The chart above tracks the U.S. fertility or birth rate per 1,000 women of childbearing age (defined by the CDC as ages 15 to 44). In the 1990s, the data indicate a significant decline in the fertility rate due to a policy focus on reducing teenage pregnancy, which was fairly successful.
The more recent decline in U.S. fertility rates, which began in 2007, saw the rate fall from 69.5 to 66.7 in 2009. In contrast to the declines of the 1990s, the largest percentage declines in the current dip come from women in their 20′s.
Given that this age group includes many first-time homebuyers (the median age of a first-time homebuyer in the U.S. is 31) , it seems likely that the housing crisis is a factor. The following map presents the percentage change in fertility rates over the 2007 to 2009 period by state.
The states with the largest declines in births, including Arizona (12% decline) and Nevada (10% decline), also have had the most damaging housing corrections. For example, Florida (7% decline) and California (6% decline) were also among the states experiencing the largest declines in fertility rates.
A simple scatter plot and statistical test confirm the idea that the decline in housing has affected the number of U.S. births.

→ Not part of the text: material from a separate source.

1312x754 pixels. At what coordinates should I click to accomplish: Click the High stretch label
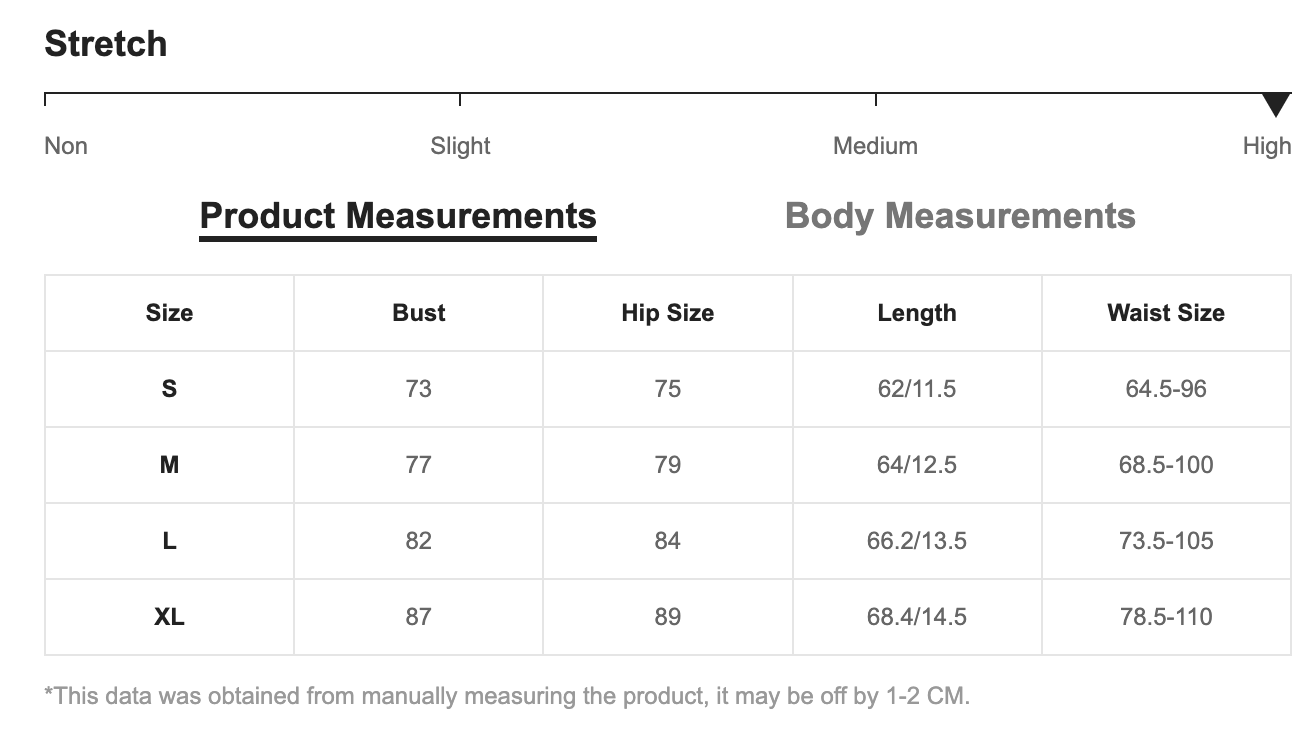(x=1267, y=146)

The chart plots the change in fertility rates over the 2007 to 2009 period against a proxy for the depth of the state-level housing crisis: the percentage decline in permits as measured as the minimum level of permits relative to the normal level of home building activity (the average number of permits from 2000 to 2003). The linear trend indicates that states with more serious housing crises also experienced larger declines in fertility rates. A statistical test of this relationship confirms that the relationship is statistically significant.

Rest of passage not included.